Idaho county can’t locate sheriff

Associated Press

LEWISTON – Nez Perce County commissioners will vote Monday on whether to declare the sheriff’s post vacant; they apparently haven’t been able to reach Sheriff Jim Dorion for weeks.

Dorion started a 90-day paid medical leave four months ago, after telling county officials he had been diagnosed with pancreatic cancer, the Lewiston Tribune reported. But that leave expired Aug. 1, and county leaders haven’t received a request for a second 90-day leave that would allow Dorion to seek a disability retirement.

Commissioners have requested documentation of Dorion’s medical condition in order to continue the leave for another 90 days, a request they say has gone unanswered.

“We have tried to contact him through the contact number he provided when he commenced his 90-day leave, and have been unable to contact him through that method,” Nez Perce County Prosecutor Dan Spickler said Friday.

Dorion did not immediately return a phone message left by The Associated Press on Saturday, though a woman who answered the phone and didn’t give her name said she would pass on the message.

Idaho code allows any civil office to be declared vacant when that officer ceases to be a resident of the district or county where they exercise their duties.

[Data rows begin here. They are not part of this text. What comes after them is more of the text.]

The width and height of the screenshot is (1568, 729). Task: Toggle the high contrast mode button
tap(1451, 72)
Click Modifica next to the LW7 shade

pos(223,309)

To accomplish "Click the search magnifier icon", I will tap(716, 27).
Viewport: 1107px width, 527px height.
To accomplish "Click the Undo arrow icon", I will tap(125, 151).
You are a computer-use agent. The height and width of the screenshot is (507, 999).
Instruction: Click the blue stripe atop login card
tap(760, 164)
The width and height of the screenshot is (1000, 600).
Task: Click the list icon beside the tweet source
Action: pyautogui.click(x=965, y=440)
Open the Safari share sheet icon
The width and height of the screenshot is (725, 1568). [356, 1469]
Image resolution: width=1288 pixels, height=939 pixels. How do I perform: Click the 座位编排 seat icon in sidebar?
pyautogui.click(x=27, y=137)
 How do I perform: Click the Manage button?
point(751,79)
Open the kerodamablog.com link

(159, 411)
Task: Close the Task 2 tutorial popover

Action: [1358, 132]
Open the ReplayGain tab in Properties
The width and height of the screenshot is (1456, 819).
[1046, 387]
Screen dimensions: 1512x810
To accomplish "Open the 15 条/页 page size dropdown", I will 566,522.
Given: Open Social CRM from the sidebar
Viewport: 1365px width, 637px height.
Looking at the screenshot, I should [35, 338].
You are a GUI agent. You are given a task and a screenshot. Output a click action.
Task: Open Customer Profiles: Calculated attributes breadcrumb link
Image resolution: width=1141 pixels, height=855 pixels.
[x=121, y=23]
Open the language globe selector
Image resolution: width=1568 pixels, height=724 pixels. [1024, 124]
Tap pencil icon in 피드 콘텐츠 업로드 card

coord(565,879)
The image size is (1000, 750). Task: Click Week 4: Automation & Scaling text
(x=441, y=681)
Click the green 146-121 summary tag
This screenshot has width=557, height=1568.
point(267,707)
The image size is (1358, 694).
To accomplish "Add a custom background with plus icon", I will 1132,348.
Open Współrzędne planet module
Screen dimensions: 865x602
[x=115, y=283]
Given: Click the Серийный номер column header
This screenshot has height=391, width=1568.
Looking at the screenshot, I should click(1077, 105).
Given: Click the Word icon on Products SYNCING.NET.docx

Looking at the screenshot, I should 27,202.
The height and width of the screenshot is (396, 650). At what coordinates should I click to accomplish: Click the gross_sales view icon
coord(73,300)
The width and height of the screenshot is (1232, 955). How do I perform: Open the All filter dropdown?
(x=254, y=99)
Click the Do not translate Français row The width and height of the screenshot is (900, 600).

The Nez Perce County assessor’s office no longer lists Dorion as the owner of a home in the Lewiston Orchards. Boise attorney Joseph P. Filicetti, Dorion’s attorney of record who represented the sheriff at the May 1 news conference, said earlier this week he has been unable to contact his client.

Spickler said he consulted the Idaho Association of Counties regarding the case, and he said this was the first instance of possibly having to declare a vacancy he had come across in Idaho law.